Bloomberg News

Yuan Drops on Speculation U.S. Appreciation Pressure Lessening

January 12, 2012

Jan. 12 (Bloomberg) -- The yuan fell for a seventh day, the longest losing streak since 2006, on speculation U.S. pressure on China to strengthen its currency is lessening.

The People’s Bank of China set the fixing 0.12 percent weaker at 6.3230 per dollar today. Treasury Secretary Timothy F. Geithner said the U.S. and China had a “strong cooperative relationship” on economic growth, financial stability and nonproliferation after holding talks with Premier Wen Jiabao in Beijing yesterday. Consumer prices rose 4.1 percent from a year earlier in December, cooling for a fifth month, the National Bureau of Statistics said today.

“There was a clear signal from the visit that the yuan is a big move down on the agenda in terms of U.S.-China relations,” said Robert Minikin, a senior currency strategist at Standard Chartered Plc in Hong Kong. “We’re seeing more two- way variability in the yuan now with no clear trend.”

The yuan weakened 0.10 percent to 6.3217 per dollar as of 10:27 a.m. in Shanghai, according to the China Foreign Exchange Trade System. The currency is allowed to trade 0.5 percent on either side of the daily fixing. The yuan strengthened 4.7 percent last year, the best performance among Asia’s 10 most- traded currencies excluding the yen.

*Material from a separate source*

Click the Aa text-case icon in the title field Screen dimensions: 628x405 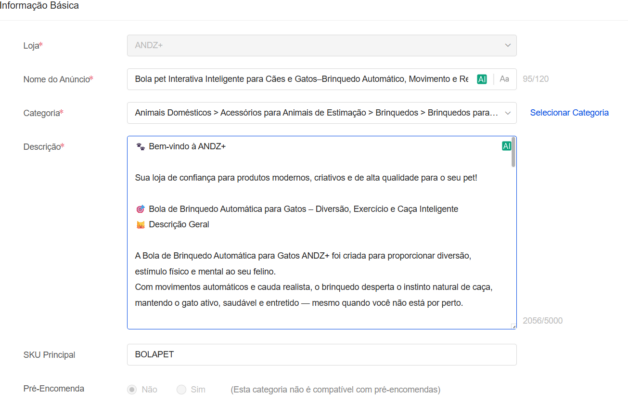(x=505, y=78)
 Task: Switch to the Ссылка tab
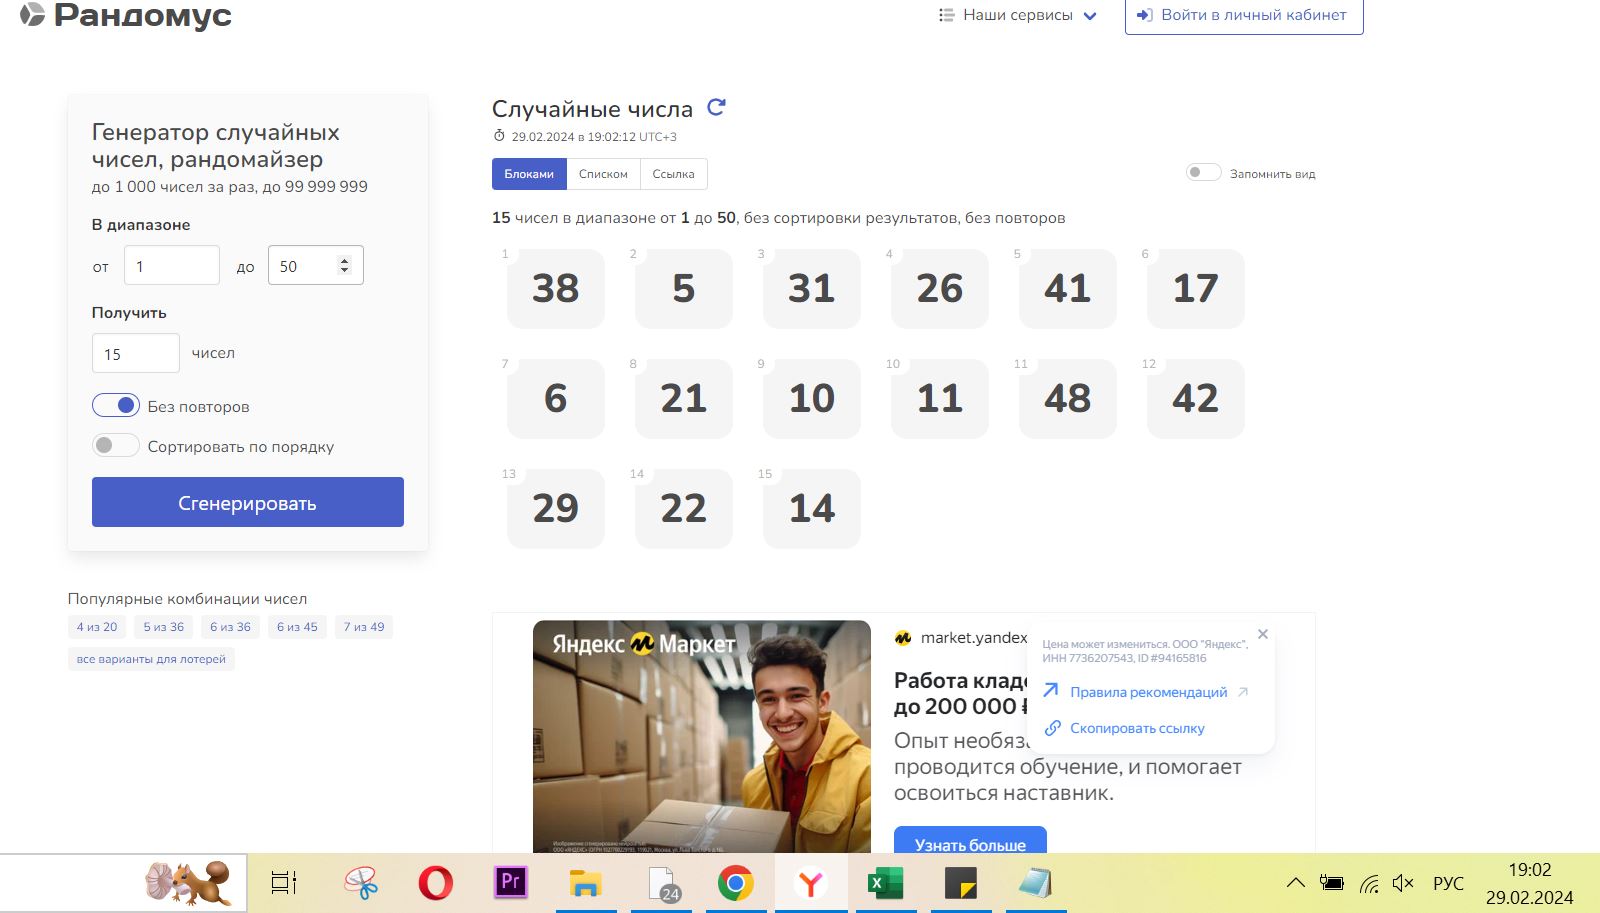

Policy makers may need to expand the yuan’s trading band and give the market a larger role in determining its exchange rate, the Shanghai Daily reported today, citing Chen Xuebin of the Institute for Financial Studies at Fudan University in Shanghai.

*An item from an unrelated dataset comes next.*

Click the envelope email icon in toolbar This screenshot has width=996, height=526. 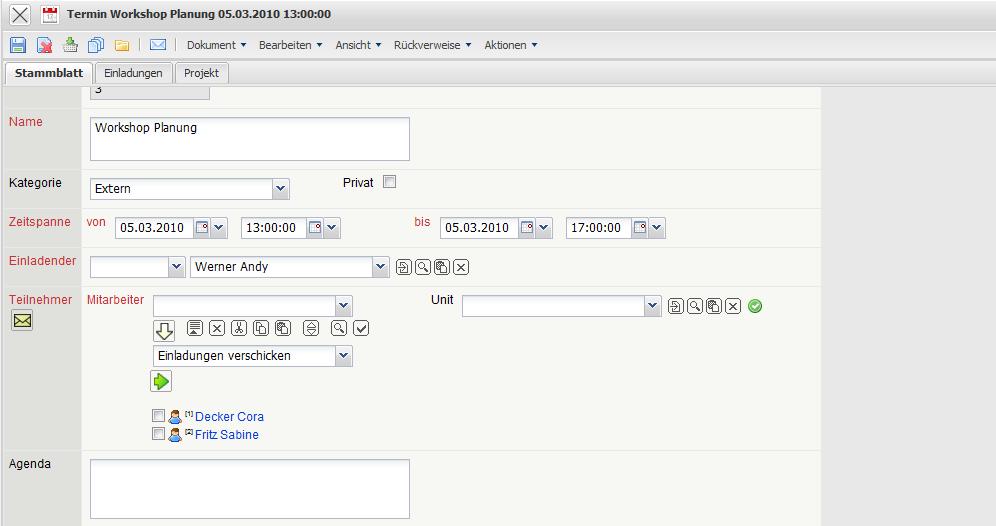[x=157, y=45]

December’s consumer-price gains were the least since September 2010. China has scope to loosen fiscal and monetary policy as the nation is bringing inflation under control and has a small budget deficit, Stephen Roach, non-executive chairman of Morgan Stanley Asia, said in an interview today.

In Hong Kong’s offshore market, the yuan declined 0.09 percent to 6.3161 per dollar. Twelve-month non-deliverable forwards dropped 0.06 percent to 6.3215, almost the same as the onshore spot rate.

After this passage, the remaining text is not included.